В реальности картина получается довольно размытая, как показывает пример «Северного потока — 2». Нужно ли Германии выходить из проекта?

По ту сторону от Рапалло

В последнем кратком анализе «Фонда науки и политики» (Stiftung Wissenschaft und Politik) делается вывод, что прямые убытки от выхода Германии из «Северного потока — 2» будут «маргинальными». Якобы имеющихся трубопроводных мощностей для транспортировки газа из России на запад будет достаточно и в будущем. Общеэкономические убытки от санкции объявляются приемлемыми, однако для компаний, участвующих в проекте, итог будет конечно, совсем иным.

Тем не менее Фонд науки и политики предостерегает от выхода от проекта, а именно от показательного эффекта такого шага, который будет иметь «сейсмический» характер. Германия в таком случае пойдет по принципиально новому пути во всем, что касается санкций. Во-первых, затронуты не торговля и не доступ к финансовым рынкам, а инфраструктурный проект.
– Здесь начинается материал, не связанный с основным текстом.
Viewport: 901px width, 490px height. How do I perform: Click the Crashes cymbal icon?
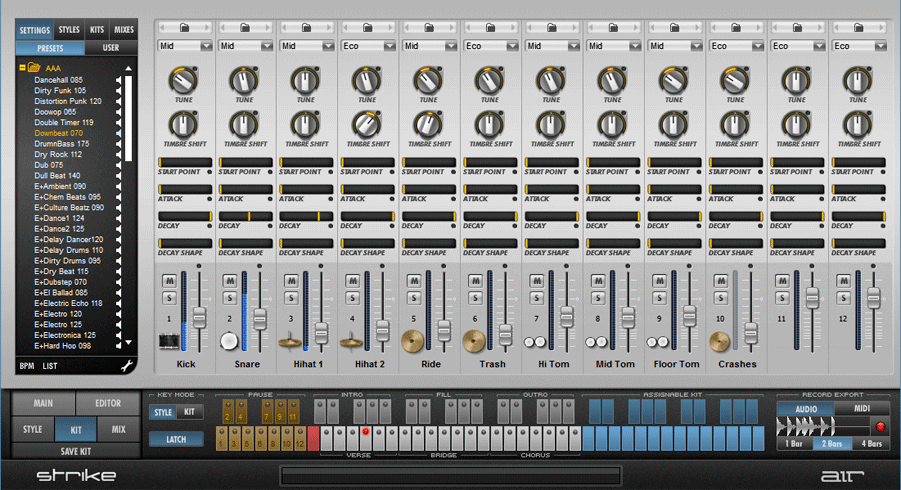click(x=718, y=342)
Кроме того, не ясны ни повод, ни цель: проект был начат в 2015 году, то есть после аннексии Крыма. Нападения на диссидентов были и раньше, но они остались без последствий для «Северного потока — 2». Или покушение на Навального создало принципиально новую ситуацию?

С другой стороны, выход из «Северного потока — 2» пошлет сигнал европейским партнерам Германии. Многие её соседи, как и Европейская комиссии, и раньше критиковали проект как особую сделку с агрессивным восточным соседом, которая вдобавок ко всему подрывает и общую политику сдерживания Владимира Путина.

Под таким углом «Северный поток — 2» можно воспринимать как Раппальский договор XXI века, напоминающий германо-российское соглашение 1922 года.

Если бы правительство Германии закрыло проект, то смогло бы устранить фундаментальный внутриевропейский конфликт. Не отягощённая спорным трубопроводом Германия могла бы способствовать европейской интеграции во внешней и военной политике, при этом ссылаясь на то, что она сама ради этой интеграции понесла потери.

Чем бы ни кончилось это дело, в случае сомнений предпочтение отдается реально существующим возможностям, а не высоким принципам.